People in the small crowd gathering before him look at each other.

“You name it,” the old man continues. “Any violation that leaves a body bloody but still standing, that there’s been done to me. So, I figure,” the old man shifts his gaze back to the young mother in the front, “I got the right to forgive anybody anything. That there’s my gift. And I will share it with you good people.”

A sob breaks out from the young mother and her slumbering baby flinches, her tiny limbs jerking inside the snuggly.

“Whatever it is, sweetheart,” the old man bends toward the young woman weeping before him, “whatever sins of the fathers or the fathers’ fathers you been carrying around with you all these years, one hug from these arms will bring you a feast of forgiveness.”

The young woman takes out her last dollar and gives it to the man, and he wraps “his spindly arms around her and sure enough, she feels a peace come over her that she’d been without so long she thought it stillborn inside her.”

Her baby wakes and cries, but when the old man hushes the child, the crowd’s doubts are assuaged and a line forms in front of the old man.

The story then shifts, and we learn that the narrator was the baby in the ragged green snuggly. The old man was called “The Forgiveness Man” by the “the bedraggled godless who’d left their grandmothers’ religion behind, the heathen and damaged, and those dying with their sins uncleansed.”

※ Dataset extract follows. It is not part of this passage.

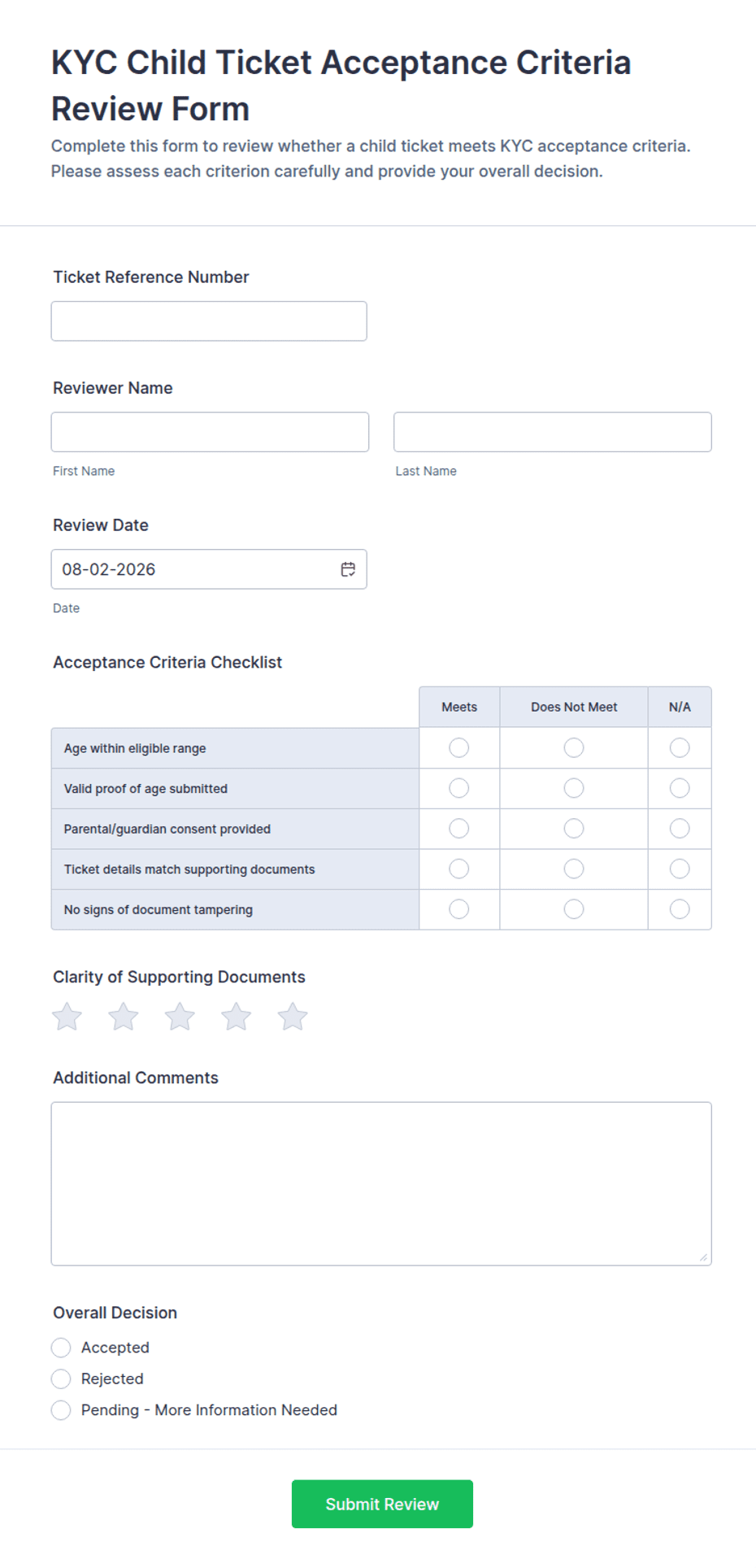Screen dimensions: 756x1568
Task: Click the Last Name input box
Action: (553, 432)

Finally, the story shifts to the present, when the narrator’s mother—old now and dying—gathers her family around and hugs them, as the Forgiveness Man had hugged her, and they feel “the sweet release of forgiveness pulse through them, one damaged sinner to another,”

Sometimes when I’ve read this story aloud, it’s brought a few people to tears—especially perhaps “those bedraggled godless who’ve left their grandmothers’ religion behind.” “Bedraggled godless” is not a term one hears often to describe well-read book buyers in the nation’s capital, myself included, but perhaps that’s who we are—those who face death with our sins uncleansed.

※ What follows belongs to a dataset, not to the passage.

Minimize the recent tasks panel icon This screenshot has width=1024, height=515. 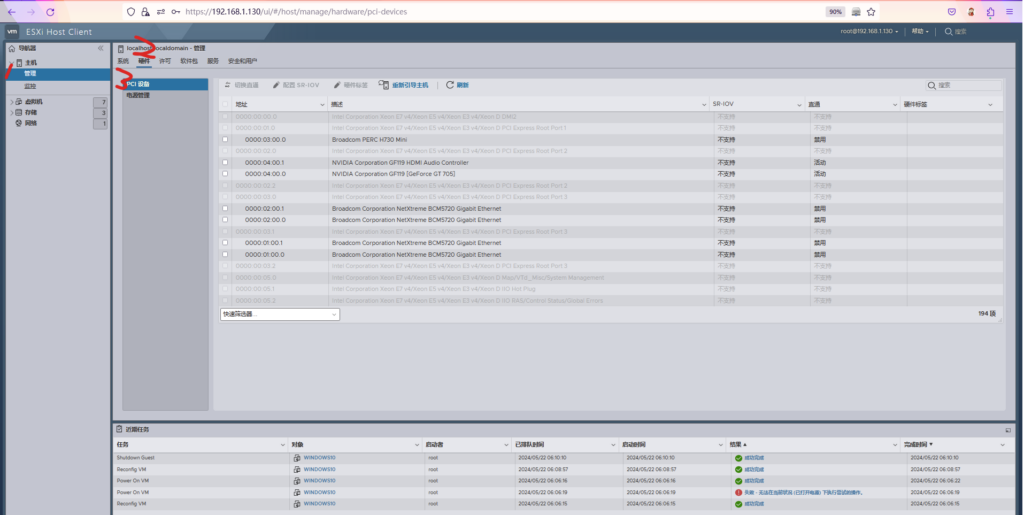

We humans yearn for forgiveness in our daily lives and at the pinnacles and gullies of our narratives. We yearn to be forgiven, for ourselves, for our kinfolk, for the sins of the fathers, and the fathers’ fathers before us, to paraphrase Euripides.

Faith—in its many splendid garments—offers this solace to the faithful, if one can be faithful. But hope too, offers this. As Jim Wallis, founder of the ecumenical Christian social justice advocacy organization Sojourners says, “Hope is believing in spite of the evidence, and watching the evidence change.” Indeed, “It’s a huge task,” the late, great DC community activist Josephine Butler used to say when her faith in transformational change was challenged. “That’s why we have to get started.”

Now, in a world ever more bloodied by venom and violence and the deep caverns of mistrust that pockmark our realities, I find myself yearning for The Forgiveness Man to appear before us and offer us “an abundance of absolution, a goldmine of forgiveness” that gives us bedraggled godless the solace of hope.

And perhaps we can. Perhaps each of us can summon within ourselves and among ourselves our own Forgiveness Man, Forgiveness Woman, Forgiveness Being who wraps their spindly arms around us, and we feel “the sweet release of forgiveness pulse through us, one damaged sinner to another.”

*Unattributed sections in quotation marks are excerpted from the story “The Forgiveness Man” by Elizabeth Bruce, in the collection, Universally Adored & Other $1 Stories, published by Vine Leaves Press.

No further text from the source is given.